People that knew me from school would always be talking about me and that's how I liked things because that meant more boys and more boys meant more sex which also meant that more praise would be given to me. I could tell you from deep within me that I didn't want this, I didn't want to have sex with a whole bunch of guys, I didn't want to show my body to them before marriage but it was a lie. It was how I was taught to be towards most guys and I loved it.

Back to the part where I feel horrible when I get home, whenever that may be. The time I come home is when I come back to the bit where I'm faced with my step father's wrath followed by the cries of my mom and my little half-brother Joey because my step father will constantly be yelling at me. We would usually be arguing until my mother would get involved and the two would go off somewhere into the house and make sure the whole neighbourhood knows what they're doing in the bedroom.

My little brother Joey would always be locked inside my room, asleep whenever my step father's friends would come over for some little fun with me. It was fun for them but it was not for me considering that they are twice my age and would have really bad breath and small dicks. Now, you might think that being a slut, you wouldn't mind what kind of dick you would have as long as you got dick, but that was wrong. Inside, I would always be trying to go to my happy place and escape.

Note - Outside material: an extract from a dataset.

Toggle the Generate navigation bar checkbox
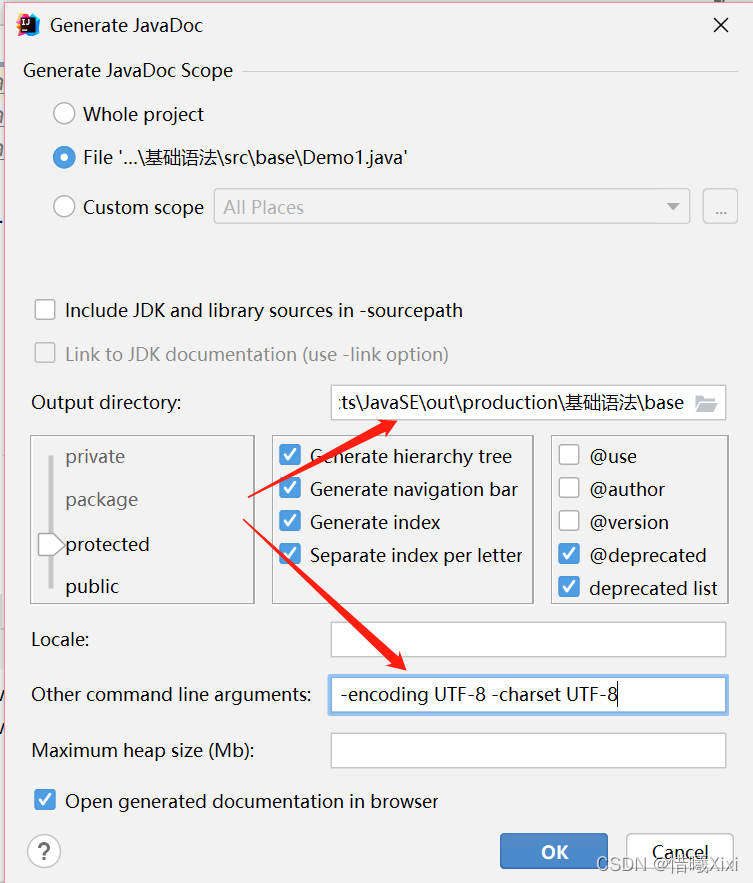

I might have said sex felt good no matter who it was from, but if they were the wrong people, that's when things would go downhill. My step dad's friends were rough to the point where I would be in pain for a couple of hours and I would lay on the floor curled up into a ball, feeling the bruises forming on my skin. The only thing that matters to me is my mom's safety and Joey's safety because if step daddy wasn't happy then there would be trouble.

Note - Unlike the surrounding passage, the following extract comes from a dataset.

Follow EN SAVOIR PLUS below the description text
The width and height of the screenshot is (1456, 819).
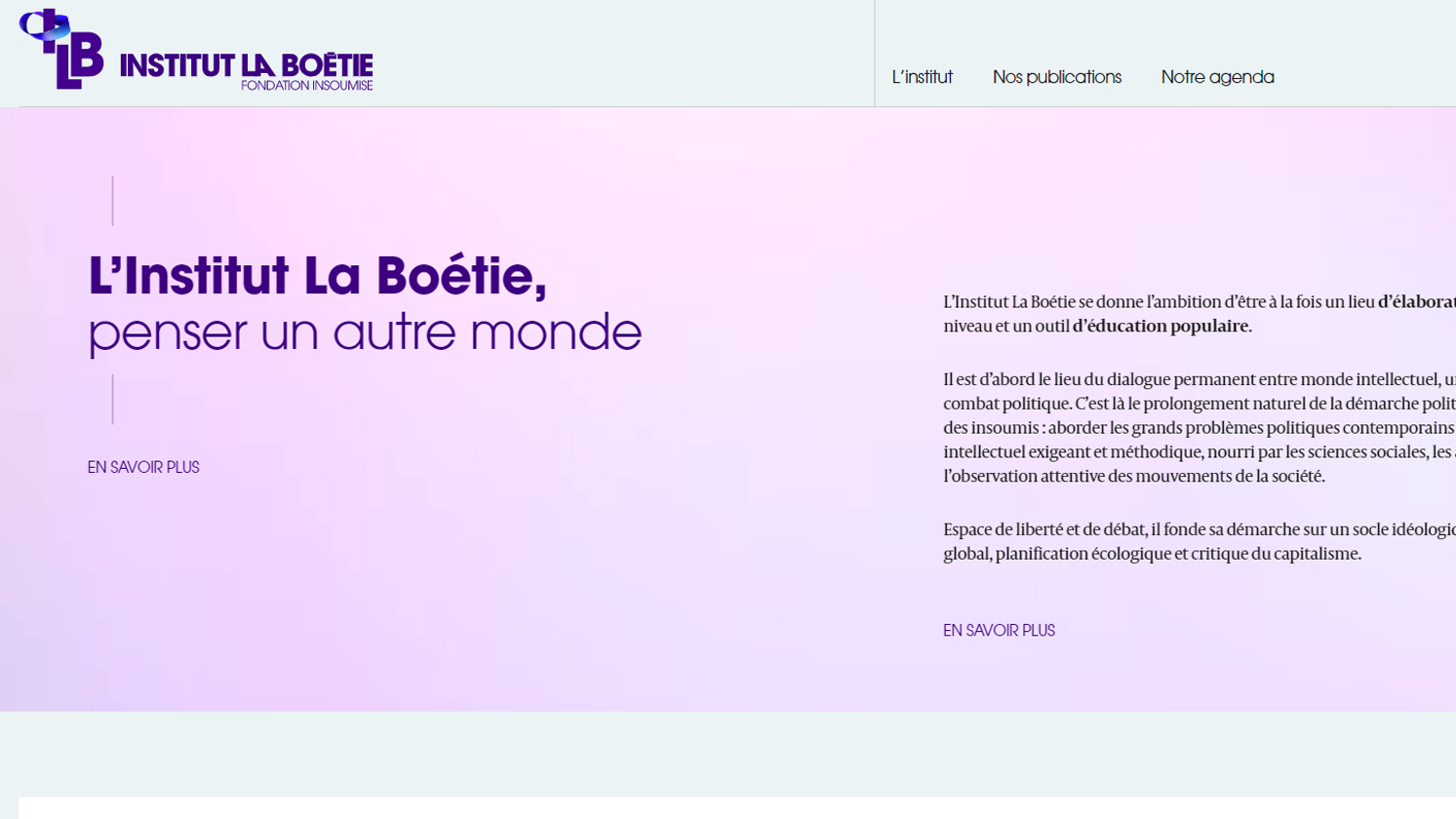point(999,631)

Every minute that I spend in this house made me feel like I was suffocating in nothing but air, the vile smell of sweat and beer. No one could pull us out of this but me, I try to study when I can so that the minute that I turn eighteen, I can help Joey out of there and hopefully mom too. Right now, my only job was to get as much money as I could by having sex, well some of the money that the people that would fuck me, give me.

Most of it would have to go to my step dad so he could buy drugs, alcohol and all that crap but I had saved over five thousand since I had been able to steal the money. I was only fifteen when I started having sex and two years later, I'm still going strong. Even that made me scoff, I hated that I didn't save a good amount of money so that we could move. Hell most of this money was for food and water. Joey was only three and he was supposed to be starting school in a couple weeks but that would make him a target.